# PROBLEM STATEMENT
Nothing past the line containing "This screenshot has height=313, width=414." belongs in the output. Copy exactly every line of the data below from the first up to and including it.

# SOURCE MATERIAL
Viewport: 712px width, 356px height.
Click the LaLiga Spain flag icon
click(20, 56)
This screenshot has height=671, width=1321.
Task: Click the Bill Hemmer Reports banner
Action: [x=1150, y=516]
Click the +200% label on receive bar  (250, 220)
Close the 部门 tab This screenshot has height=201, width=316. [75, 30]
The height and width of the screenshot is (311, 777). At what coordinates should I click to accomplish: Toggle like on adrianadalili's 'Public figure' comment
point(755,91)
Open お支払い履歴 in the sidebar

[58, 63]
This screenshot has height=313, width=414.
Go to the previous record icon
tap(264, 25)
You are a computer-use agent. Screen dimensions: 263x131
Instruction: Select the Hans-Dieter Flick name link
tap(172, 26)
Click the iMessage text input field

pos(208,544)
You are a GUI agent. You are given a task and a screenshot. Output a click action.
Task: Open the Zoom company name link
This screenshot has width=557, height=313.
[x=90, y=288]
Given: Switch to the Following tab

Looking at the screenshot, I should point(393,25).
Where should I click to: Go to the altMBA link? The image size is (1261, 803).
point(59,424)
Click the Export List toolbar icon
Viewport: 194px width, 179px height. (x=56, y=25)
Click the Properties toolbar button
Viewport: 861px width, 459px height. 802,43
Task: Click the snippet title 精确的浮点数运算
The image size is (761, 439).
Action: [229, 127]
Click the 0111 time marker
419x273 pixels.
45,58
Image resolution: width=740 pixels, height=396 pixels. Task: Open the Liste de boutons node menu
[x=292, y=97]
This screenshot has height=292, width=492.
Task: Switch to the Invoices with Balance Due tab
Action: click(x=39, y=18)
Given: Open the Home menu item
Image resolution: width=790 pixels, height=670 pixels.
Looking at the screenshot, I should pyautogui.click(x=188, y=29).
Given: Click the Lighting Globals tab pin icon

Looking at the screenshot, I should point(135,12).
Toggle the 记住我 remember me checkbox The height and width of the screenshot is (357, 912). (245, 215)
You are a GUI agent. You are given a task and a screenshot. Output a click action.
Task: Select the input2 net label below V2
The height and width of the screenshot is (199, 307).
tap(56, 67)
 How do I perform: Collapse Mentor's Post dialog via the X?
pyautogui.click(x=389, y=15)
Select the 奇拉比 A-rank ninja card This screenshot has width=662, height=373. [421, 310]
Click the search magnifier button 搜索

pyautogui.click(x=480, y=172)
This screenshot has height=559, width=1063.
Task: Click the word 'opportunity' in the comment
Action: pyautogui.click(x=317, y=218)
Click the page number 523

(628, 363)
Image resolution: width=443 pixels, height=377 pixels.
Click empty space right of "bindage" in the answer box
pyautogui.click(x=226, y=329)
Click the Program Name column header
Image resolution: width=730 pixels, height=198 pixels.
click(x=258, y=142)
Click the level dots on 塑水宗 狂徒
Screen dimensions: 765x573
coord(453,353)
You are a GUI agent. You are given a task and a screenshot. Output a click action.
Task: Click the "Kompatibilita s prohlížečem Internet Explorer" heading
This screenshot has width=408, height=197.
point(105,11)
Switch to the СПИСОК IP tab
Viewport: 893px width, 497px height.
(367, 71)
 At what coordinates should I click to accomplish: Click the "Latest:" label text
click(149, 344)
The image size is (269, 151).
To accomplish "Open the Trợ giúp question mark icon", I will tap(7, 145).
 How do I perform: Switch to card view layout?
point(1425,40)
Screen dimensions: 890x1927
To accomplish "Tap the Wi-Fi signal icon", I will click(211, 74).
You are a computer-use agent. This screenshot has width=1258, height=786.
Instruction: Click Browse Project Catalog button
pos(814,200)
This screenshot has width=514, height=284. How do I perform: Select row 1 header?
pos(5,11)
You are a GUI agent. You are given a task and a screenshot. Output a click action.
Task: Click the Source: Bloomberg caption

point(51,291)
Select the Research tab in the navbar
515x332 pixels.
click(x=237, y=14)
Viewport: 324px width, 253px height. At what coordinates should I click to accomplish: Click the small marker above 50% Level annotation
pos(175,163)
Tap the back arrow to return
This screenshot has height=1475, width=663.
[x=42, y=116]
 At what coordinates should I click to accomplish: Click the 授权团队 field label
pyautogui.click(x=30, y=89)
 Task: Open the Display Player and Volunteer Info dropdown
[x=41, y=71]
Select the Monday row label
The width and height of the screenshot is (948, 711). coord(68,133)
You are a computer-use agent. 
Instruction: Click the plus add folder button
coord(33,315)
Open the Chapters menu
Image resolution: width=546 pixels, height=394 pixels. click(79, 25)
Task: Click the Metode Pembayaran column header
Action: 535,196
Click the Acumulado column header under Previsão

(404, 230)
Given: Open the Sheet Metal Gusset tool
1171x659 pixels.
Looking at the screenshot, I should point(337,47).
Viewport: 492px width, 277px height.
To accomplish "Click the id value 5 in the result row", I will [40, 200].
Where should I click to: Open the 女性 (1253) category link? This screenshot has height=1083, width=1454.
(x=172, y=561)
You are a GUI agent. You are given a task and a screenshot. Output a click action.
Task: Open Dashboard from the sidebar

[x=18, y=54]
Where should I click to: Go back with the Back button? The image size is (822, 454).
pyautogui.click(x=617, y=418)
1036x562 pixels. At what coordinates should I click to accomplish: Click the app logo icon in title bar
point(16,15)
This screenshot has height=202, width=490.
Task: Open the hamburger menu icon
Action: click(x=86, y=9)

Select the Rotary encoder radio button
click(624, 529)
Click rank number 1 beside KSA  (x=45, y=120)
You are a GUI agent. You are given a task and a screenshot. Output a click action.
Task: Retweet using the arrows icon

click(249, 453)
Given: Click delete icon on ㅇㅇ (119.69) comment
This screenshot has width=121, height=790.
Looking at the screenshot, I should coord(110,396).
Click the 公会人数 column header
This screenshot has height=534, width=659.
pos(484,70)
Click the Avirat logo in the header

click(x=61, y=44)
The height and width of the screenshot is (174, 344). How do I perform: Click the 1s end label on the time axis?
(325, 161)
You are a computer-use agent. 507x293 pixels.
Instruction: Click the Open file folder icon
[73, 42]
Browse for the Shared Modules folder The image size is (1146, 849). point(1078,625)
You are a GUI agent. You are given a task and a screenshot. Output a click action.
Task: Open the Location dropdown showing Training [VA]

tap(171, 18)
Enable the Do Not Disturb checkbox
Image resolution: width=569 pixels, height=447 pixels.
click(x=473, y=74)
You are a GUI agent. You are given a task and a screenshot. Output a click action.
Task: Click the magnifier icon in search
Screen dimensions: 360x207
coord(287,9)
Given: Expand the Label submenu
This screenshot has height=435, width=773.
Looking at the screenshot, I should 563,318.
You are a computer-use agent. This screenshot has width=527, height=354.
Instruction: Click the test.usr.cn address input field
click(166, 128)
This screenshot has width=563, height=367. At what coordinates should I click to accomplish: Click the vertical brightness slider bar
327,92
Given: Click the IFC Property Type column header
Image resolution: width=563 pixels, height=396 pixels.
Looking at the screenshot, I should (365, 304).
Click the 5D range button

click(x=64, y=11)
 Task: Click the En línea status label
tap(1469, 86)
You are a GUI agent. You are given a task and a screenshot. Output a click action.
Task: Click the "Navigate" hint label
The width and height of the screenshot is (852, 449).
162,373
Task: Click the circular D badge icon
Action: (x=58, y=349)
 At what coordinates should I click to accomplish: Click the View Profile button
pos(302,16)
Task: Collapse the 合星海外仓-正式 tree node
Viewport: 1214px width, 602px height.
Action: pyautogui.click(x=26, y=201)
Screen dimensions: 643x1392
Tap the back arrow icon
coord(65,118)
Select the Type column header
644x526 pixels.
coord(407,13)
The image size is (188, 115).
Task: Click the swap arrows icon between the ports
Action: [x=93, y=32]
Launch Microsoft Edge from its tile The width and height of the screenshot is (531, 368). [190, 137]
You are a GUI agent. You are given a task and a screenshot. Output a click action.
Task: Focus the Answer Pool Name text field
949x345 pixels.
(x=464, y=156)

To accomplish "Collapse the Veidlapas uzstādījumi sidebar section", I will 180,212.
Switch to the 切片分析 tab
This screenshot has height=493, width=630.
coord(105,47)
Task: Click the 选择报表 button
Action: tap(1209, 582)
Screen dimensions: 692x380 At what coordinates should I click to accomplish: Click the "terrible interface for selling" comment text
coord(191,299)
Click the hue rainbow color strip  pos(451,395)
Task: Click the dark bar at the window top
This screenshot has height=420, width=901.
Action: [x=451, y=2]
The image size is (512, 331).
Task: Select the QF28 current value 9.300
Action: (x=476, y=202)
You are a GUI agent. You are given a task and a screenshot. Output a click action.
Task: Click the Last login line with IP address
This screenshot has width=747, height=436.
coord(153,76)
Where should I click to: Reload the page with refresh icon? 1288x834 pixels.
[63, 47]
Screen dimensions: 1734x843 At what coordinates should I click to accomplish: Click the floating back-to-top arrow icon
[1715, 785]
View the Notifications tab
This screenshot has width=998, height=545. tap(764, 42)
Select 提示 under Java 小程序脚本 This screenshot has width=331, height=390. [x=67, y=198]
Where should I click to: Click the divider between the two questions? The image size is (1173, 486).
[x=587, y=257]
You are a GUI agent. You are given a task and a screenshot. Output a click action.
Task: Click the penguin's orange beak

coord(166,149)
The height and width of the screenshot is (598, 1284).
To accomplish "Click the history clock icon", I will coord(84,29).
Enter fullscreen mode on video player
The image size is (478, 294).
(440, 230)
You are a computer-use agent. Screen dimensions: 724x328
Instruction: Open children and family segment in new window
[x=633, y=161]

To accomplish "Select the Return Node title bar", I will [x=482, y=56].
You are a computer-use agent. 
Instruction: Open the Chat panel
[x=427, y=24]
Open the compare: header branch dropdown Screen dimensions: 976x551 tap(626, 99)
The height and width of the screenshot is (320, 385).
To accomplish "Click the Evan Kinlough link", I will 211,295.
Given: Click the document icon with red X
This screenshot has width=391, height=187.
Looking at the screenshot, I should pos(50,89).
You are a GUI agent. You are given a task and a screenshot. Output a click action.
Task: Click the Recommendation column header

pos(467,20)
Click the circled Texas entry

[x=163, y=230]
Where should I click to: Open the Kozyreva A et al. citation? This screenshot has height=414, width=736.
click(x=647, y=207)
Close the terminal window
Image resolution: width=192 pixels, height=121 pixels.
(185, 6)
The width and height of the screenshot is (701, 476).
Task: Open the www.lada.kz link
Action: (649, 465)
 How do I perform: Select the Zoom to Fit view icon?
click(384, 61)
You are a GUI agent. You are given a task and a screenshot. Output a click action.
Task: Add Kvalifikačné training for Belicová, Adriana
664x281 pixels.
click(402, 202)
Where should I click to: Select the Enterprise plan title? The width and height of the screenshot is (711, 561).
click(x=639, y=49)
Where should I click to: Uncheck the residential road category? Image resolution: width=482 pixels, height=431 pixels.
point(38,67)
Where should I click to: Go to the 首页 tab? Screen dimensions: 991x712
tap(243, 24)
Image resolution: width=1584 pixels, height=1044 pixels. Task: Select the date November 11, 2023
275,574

# RESULT
Viewport: 712px width, 356px height.
Click the LaLiga Spain flag icon
click(20, 56)
This screenshot has height=671, width=1321.
Task: Click the Bill Hemmer Reports banner
Action: [x=1150, y=516]
Click the +200% label on receive bar  (250, 220)
Close the 部门 tab This screenshot has height=201, width=316. [75, 30]
The height and width of the screenshot is (311, 777). At what coordinates should I click to accomplish: Toggle like on adrianadalili's 'Public figure' comment
point(755,91)
Open お支払い履歴 in the sidebar

[58, 63]
This screenshot has height=313, width=414.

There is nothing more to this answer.